# p bass



## unknownuza (Mar 3, 2004)

anyone have any input on the agresiveness of peacock bass. I am not talking about how much it can eat or fit in its mouth. For example does anyone have accounts of a peacock going mouth to mouth with something or is it more of a it can fit anything in its mouth agresive.


----------



## piranha45 (Apr 8, 2003)

There are varying accounts of them both fighting back and even dominating a tank, and others of them just being passive and mild. They don't seem to jawlock much if any, rather, their method of attack should they choose to do so is to just ram other fish while charging at top speed, which can be a very devastating attack to a victim.


----------



## Fresh2salt (Jul 16, 2004)

my old p-bass was a nasty mofo!


----------



## unknownuza (Mar 3, 2004)

hey freshsalt how long did it take for your moto to reach 9 inches and is there any growth differences in a red tiger variant. Thank you all for the responses


----------



## Peacock (Feb 23, 2004)

unknownuza said:


> hey freshsalt how long did it take for your moto to reach 9 inches and is there any growth differences in a red tiger variant. Thank you all for the responses
> [snapback]845121[/snapback]​


It will take a cichla a few months to reach 9 inches.. probably 4-5 months with good feeding.

there is no red tiger variant of cichla.


----------



## unknownuza (Mar 3, 2004)

well peacock, in my statement it I was asking about a "moto" not cichla. thanks for the response though, I am pretty knowledgeable and know that p bass have possibly the fastest growth rate of fish people keep in home aquaria..


----------



## Peacock (Feb 23, 2004)

unknownuza said:


> well peacock, in my statement it I was asking about a "moto" not cichla. thanks for the response though, I am pretty knowledgeable and know that p bass have possibly the fastest growth rate of fish people keep in home aquaria..
> [snapback]845438[/snapback]​


I thought Moto was a typo for Mono.


----------



## CHOMP (Nov 6, 2004)

Red Tiger Motas will grow at the same rate as regular Motas.


----------



## mrodge (Nov 13, 2004)

my firends got one about 3 or 4 inches long in with an oscar, a ropefish and a dempesy, it seems liek the dempesy acutally bullyed the peacokc bass


----------



## piranha45 (Apr 8, 2003)

seemings how the pbass will hit 2 feet while the JD is barely hitting 8 inches, judgement this early won't do anyone much good heh


----------



## SirOneEighty (Nov 20, 2004)

MY old p bass was excessively aggressive. I was growing one out in a 55 for my LFS that was selling them big for good coin.

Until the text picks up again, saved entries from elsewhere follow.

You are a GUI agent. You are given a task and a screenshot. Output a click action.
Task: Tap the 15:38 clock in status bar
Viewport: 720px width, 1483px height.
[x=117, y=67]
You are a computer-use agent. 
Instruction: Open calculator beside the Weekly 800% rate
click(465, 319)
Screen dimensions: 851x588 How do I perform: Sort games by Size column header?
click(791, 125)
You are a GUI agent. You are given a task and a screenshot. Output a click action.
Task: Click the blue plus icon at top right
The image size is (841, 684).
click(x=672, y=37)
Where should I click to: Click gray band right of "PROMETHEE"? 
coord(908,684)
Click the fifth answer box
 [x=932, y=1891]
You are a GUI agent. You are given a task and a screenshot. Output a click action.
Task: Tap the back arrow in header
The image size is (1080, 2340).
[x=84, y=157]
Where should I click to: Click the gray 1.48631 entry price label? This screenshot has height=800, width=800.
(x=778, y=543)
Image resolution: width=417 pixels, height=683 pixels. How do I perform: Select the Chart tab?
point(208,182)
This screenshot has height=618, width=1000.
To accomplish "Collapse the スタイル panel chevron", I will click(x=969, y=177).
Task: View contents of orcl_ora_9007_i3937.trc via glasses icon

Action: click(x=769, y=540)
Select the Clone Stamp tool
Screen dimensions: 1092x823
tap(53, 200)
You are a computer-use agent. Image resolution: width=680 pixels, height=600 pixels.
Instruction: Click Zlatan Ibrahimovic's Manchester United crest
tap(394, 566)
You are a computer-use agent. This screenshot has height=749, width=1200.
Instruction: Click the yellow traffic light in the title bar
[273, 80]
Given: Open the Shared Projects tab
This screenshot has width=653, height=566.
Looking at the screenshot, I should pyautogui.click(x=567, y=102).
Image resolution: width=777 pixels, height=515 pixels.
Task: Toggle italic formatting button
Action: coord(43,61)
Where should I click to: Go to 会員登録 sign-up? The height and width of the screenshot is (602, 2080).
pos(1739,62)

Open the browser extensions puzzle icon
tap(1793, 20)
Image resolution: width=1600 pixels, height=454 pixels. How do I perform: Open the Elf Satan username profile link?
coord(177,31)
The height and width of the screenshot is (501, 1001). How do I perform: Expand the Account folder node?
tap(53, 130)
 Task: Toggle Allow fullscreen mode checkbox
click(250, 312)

He would just kill any fish that he couldnt eat. Amazing to watch too, he was so fast it seemed like he would tense up, then teleport to his desired location. If that location was another fish, that fish be dead.


----------



## piranha45 (Apr 8, 2003)

how big was he and at what tankmates/tankmate size did he dispatch?


----------



## Peacock (Feb 23, 2004)

SirOneEighty said:


> MY old p bass was excessively aggressive. I was growing one out in a 55 for my LFS that was selling them big for good coin. He would just kill any fish that he couldnt eat. Amazing to watch too, he was so fast it seemed like he would tense up, then teleport to his desired location. If that location was another fish, that fish be dead.
> [snapback]870271[/snapback]​


doubtfull... unless it was a sexually mature male.


----------



## DonH (Jan 25, 2003)

Here's a blurry shot of 2 large temensis going at it...


----------



## SirOneEighty (Nov 20, 2004)

He was about 6" before I sold him. He would kill goldfish for sport every day. He killed an oscar I was holding for a friend, and killed a handful of silver dollars. Some days he was nice to my other fish, then other days he would beat them up. I would watch him do this, so you can doubt me all you want peacock.


----------



## Peacock (Feb 23, 2004)

SirOneEighty said:


> He was about 6" before I sold him. He would kill goldfish for sport every day. He killed an oscar I was holding for a friend, and killed a handful of silver dollars. Some days he was nice to my other fish, then other days he would beat them up. I would watch him do this, so you can doubt me all you want peacock.
> [snapback]871788[/snapback]​


ok.. i will.. i have had experience with countless peacocks.. and i have never came across one UNDER 11 inches who would attack other fish for "sport"..

DONH!!!!!!!!! YES!!!!!!!!!!!!!!!!!!!!!!

they are doing the "good stuff" again.. befor i sold them to you, they would fight like that.


----------



## SirOneEighty (Nov 20, 2004)

You can't speak for every p bass though Peacock. Mine did it. You can't ague with that.


----------